1. It is nothing new to your ears, beloved, that the Evangelist John, like an eagle, takes a loftier flight, and soars above the dark mist of earth, to gaze with steadier eyes upon the light of truth. From his Gospel much has already been treated of and discussed through our ministry, with the Lord's help; and the passage which has been read to-day follows in due order. What I am about to say, with the Lord's permission, many of you will hear in such wise that you will be reviewing what you know, rather than learning what you know not. Yet, for all that, your attention ought not to be slack, because it is not an acquiring, but a reviewing, of knowledge. This has been read, and we have in our hands to discourse upon this passage-that which the Lord Jesus spoke with the Samaritan woman at Jacob's well.

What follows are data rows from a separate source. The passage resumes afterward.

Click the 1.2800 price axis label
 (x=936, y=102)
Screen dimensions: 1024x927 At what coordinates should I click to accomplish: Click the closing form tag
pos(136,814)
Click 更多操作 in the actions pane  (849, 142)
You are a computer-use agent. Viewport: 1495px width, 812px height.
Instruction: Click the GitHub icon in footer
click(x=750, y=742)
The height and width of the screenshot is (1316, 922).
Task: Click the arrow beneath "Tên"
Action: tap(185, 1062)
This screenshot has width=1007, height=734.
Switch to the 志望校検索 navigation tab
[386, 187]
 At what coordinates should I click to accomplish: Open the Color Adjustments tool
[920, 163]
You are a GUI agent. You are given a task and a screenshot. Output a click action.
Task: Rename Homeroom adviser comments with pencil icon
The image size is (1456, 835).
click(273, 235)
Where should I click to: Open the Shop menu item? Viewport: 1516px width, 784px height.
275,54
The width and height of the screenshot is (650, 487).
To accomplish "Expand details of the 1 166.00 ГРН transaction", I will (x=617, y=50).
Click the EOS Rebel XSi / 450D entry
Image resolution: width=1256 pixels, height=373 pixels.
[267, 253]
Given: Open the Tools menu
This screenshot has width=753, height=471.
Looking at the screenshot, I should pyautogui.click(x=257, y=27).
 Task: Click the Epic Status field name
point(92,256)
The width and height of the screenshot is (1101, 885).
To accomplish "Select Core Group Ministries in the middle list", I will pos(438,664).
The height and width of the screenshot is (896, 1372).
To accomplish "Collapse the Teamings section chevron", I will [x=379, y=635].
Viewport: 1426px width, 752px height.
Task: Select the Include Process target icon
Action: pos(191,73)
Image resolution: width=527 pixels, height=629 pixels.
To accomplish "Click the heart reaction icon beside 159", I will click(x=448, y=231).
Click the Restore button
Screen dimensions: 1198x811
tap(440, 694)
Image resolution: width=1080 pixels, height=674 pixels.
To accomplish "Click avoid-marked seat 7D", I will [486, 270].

The things spoken there are great mysteries, and the similitudes of great things; feeding the hungry, and refreshing the weary soul.
2. Now when the Lord knew this, "when He had heard that the Pharisees had learned that He was making more disciples than John, and baptized more (though Jesus baptized not, but His disciples), He left Judea, and departed again into Galilee." We must not discourse of this too long, lest, by dwelling on what is manifest, we shall lack the time to investigate and lay open what is obscure. Certainly, if the Lord saw that the fact of their coming to know that He made more disciples, and baptized more, would so avail to salvation to the Pharisees in following Him, as to become themselves His disciples, and to desire to be baptized by Him; rather would He not have left Judea, but would have remained there for their sakes. But because He knew their knowledge of the fact, and at the same time knew their envy, and that they learned this, not to follow, but to persecute him, He departed thence. He could, indeed, even when present, cause that He should not be taken of them, if He would not; He had it in His power not to be put to death, if He would not, since He had the power not to be born, if He would not. But because, in everything that He did as man, He was showing an example to them who were to believe on Him (that any one servant of God sinneth not if he retire into another place, when he sees, it may be, the rage of his persecutors, or of them that seek to bring his soul into evil; but if a servant of God did this he might appear to commit sin, had not the Lord led the way in doing it), that good Master did this to teach us, not because He feared it.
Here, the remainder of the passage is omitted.